Relevant Critical Findings

These are, to me, the critical bits that helped make this setup work:

• The RS-485 port of my inverter worked just fine! I did NOT need a splitter to plug into the CANbus port; I left it untouched.
• I’m NOT running SolarAssistant on my Pi; it’s just vanilla Ubuntu 24.04 with a Python 3.13 environment set up by yours truly.
• I did NOT use the pinout diagram on the SolarAssistant website when wiring up the RJ45 cable to the converter. That’s not to say that using pins 1 and 2 won’t work; I honestly can’t comment on that. I just went the other route–pins 7 and 8–following the specific pinout instructions from Section 2.3 (“Battery Communications”) of the Sol-Ark 15K-2P-LV Installation Guide.
• GND is very important. Don’t ignore it! Make sure it’s wired correctly.
• For the USB-to-RS485 converter, I used this one.
• I didn’t have to modify any existing inverter settings. It worked as plug-and-play.
• Oh, and: I’d reached out directly to the Sol-Ark folks to ask them for any documentation they had on RS-485 communication, and you know what their response was? “Sign this NDA first.”⁵

Rambling Wrap-up

I’m leaving out a lot of detail, I know. For instance, there was practically an entire day’s worth of experiments I ran with modpoll once I’d finally established a reliable connection with the inverter as I explored not just what registers were active, but also what values they could take. The biggest one was to try and figure out specifically what value the “Grid Relay Status” register (194!) took when the grid actually failed. The reason this was such a big deal was because the value of “1” that I was reading for the “connected” status was already contrary to Sol-Ark’s own docs: they have the “connected” value documented as “2”! I needed to determine what, exactly, the value would be with a disconnected grid.

So I went outside my house and threw the giant red switch that said, basically, “DO NOT TOUCH”, and disconnected my house from the grid while the monitoring script was running. Turns out, the register goes to “0” with a disconnected grid.

Warnings? What warnings? I don’t see any warnings.

I ultimately added a few more safeguards around this register, because it seems like my inverter goes through occasional (weekly-ish) grid resets where this register flips to 0 for roughly 75 seconds while still allowing grid power to flow (i.e., my house doesn’t switch to battery power). So I had to incorporate a few additional register values to really build a robust check to answer the question “Am I connected to the grid?”.

Meanwhile, I’m set now should the grid fail: unlike before where I still needed internet to check on the status of the array attached to my house, and I could only get updates in 5-minute increments, I can now check a whole host of status variables updated every 10 seconds from a hardline connection that never leaves my home.

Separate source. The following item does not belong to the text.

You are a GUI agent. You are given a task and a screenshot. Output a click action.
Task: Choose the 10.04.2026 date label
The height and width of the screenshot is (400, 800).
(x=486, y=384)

Bring it on, Old Man Winter—though at this point of the year, it’s more likely we’ll suffer brownouts due to recurring heat waves.

Footnotes

1. This is massively overpowered for what it needs to do: ping the inverter on regular intervals, read the updates, and send them over WiFi to a custom receiver that actually compiles them. You need some kind of programmable node here, but I bet a Pi Zero, Pi 3B, or even earlier than that would work.

2. It needs to be long enough to handle however many false starts you require for the custom wiring while still being able to reach from the Pi to the inverter; for me, this required about a foot, lol

3. I’ll go into this in more detail, but for my setup, this proved to be the lynchpin item.

4. You don’t need modpoll for monitoring, but this was insanely useful for figuring out how to monitor the signals from the inverter in the Python script.

5. Suffice to say, I did not respond. I’m sure they’ll push out a silent firmware update at some point that nukes this mode of communication, but for now, this works.